• [Problem details] Every record that follows should be written out again without any change.
--- Supplied information ---
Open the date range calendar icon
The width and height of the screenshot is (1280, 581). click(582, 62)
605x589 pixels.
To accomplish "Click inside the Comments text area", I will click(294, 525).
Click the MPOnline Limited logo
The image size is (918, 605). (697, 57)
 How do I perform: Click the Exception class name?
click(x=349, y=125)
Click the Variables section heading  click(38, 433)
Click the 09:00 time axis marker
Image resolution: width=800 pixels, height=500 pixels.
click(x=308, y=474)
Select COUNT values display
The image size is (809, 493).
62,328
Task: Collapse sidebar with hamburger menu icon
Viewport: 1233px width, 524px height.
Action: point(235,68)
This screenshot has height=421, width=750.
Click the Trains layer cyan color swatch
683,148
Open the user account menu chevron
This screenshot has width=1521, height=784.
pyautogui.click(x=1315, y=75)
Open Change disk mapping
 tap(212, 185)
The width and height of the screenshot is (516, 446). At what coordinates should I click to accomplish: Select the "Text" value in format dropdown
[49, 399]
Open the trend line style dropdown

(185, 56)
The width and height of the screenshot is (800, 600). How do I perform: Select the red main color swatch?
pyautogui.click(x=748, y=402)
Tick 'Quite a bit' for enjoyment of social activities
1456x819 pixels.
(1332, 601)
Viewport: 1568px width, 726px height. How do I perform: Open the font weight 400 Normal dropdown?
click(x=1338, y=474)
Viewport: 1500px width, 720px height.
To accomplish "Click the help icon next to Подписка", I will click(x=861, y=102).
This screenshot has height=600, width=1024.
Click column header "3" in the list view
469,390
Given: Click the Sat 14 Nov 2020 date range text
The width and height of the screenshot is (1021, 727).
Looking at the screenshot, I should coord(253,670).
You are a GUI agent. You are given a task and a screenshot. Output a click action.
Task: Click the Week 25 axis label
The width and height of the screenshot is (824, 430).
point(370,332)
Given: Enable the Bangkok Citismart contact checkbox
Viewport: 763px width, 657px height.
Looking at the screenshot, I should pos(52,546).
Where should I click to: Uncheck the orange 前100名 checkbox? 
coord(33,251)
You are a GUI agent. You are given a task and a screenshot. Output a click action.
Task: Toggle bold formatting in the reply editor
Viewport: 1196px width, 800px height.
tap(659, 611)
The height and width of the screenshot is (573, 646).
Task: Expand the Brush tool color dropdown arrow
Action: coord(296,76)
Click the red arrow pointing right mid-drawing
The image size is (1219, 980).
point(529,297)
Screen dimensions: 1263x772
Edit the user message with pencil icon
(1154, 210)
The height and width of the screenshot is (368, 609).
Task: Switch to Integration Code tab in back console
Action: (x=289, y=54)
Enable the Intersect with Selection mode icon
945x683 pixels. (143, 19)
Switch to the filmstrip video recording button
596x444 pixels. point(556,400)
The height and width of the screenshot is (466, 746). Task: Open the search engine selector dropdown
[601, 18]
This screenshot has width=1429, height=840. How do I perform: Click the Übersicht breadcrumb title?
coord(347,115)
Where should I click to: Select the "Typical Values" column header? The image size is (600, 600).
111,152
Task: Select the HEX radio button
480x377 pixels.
---
• [Result of this task]
Open the date range calendar icon
The width and height of the screenshot is (1280, 581). click(582, 62)
605x589 pixels.
To accomplish "Click inside the Comments text area", I will click(294, 525).
Click the MPOnline Limited logo
The image size is (918, 605). (697, 57)
 How do I perform: Click the Exception class name?
click(x=349, y=125)
Click the Variables section heading  click(38, 433)
Click the 09:00 time axis marker
Image resolution: width=800 pixels, height=500 pixels.
click(x=308, y=474)
Select COUNT values display
The image size is (809, 493).
62,328
Task: Collapse sidebar with hamburger menu icon
Viewport: 1233px width, 524px height.
Action: point(235,68)
This screenshot has height=421, width=750.
Click the Trains layer cyan color swatch
683,148
Open the user account menu chevron
This screenshot has width=1521, height=784.
pyautogui.click(x=1315, y=75)
Open Change disk mapping
 tap(212, 185)
The width and height of the screenshot is (516, 446). At what coordinates should I click to accomplish: Select the "Text" value in format dropdown
[49, 399]
Open the trend line style dropdown

(185, 56)
The width and height of the screenshot is (800, 600). How do I perform: Select the red main color swatch?
pyautogui.click(x=748, y=402)
Tick 'Quite a bit' for enjoyment of social activities
1456x819 pixels.
(1332, 601)
Viewport: 1568px width, 726px height. How do I perform: Open the font weight 400 Normal dropdown?
click(x=1338, y=474)
Viewport: 1500px width, 720px height.
To accomplish "Click the help icon next to Подписка", I will click(x=861, y=102).
This screenshot has height=600, width=1024.
Click column header "3" in the list view
469,390
Given: Click the Sat 14 Nov 2020 date range text
The width and height of the screenshot is (1021, 727).
Looking at the screenshot, I should coord(253,670).
You are a GUI agent. You are given a task and a screenshot. Output a click action.
Task: Click the Week 25 axis label
The width and height of the screenshot is (824, 430).
point(370,332)
Given: Enable the Bangkok Citismart contact checkbox
Viewport: 763px width, 657px height.
Looking at the screenshot, I should pos(52,546).
Where should I click to: Uncheck the orange 前100名 checkbox? 
coord(33,251)
You are a GUI agent. You are given a task and a screenshot. Output a click action.
Task: Toggle bold formatting in the reply editor
Viewport: 1196px width, 800px height.
tap(659, 611)
The height and width of the screenshot is (573, 646).
Task: Expand the Brush tool color dropdown arrow
Action: coord(296,76)
Click the red arrow pointing right mid-drawing
The image size is (1219, 980).
point(529,297)
Screen dimensions: 1263x772
Edit the user message with pencil icon
(1154, 210)
The height and width of the screenshot is (368, 609).
Task: Switch to Integration Code tab in back console
Action: (x=289, y=54)
Enable the Intersect with Selection mode icon
945x683 pixels. (143, 19)
Switch to the filmstrip video recording button
596x444 pixels. point(556,400)
The height and width of the screenshot is (466, 746). Task: Open the search engine selector dropdown
[601, 18]
This screenshot has width=1429, height=840. How do I perform: Click the Übersicht breadcrumb title?
coord(347,115)
Where should I click to: Select the "Typical Values" column header? The image size is (600, 600).
111,152
Task: Select the HEX radio button
480x377 pixels.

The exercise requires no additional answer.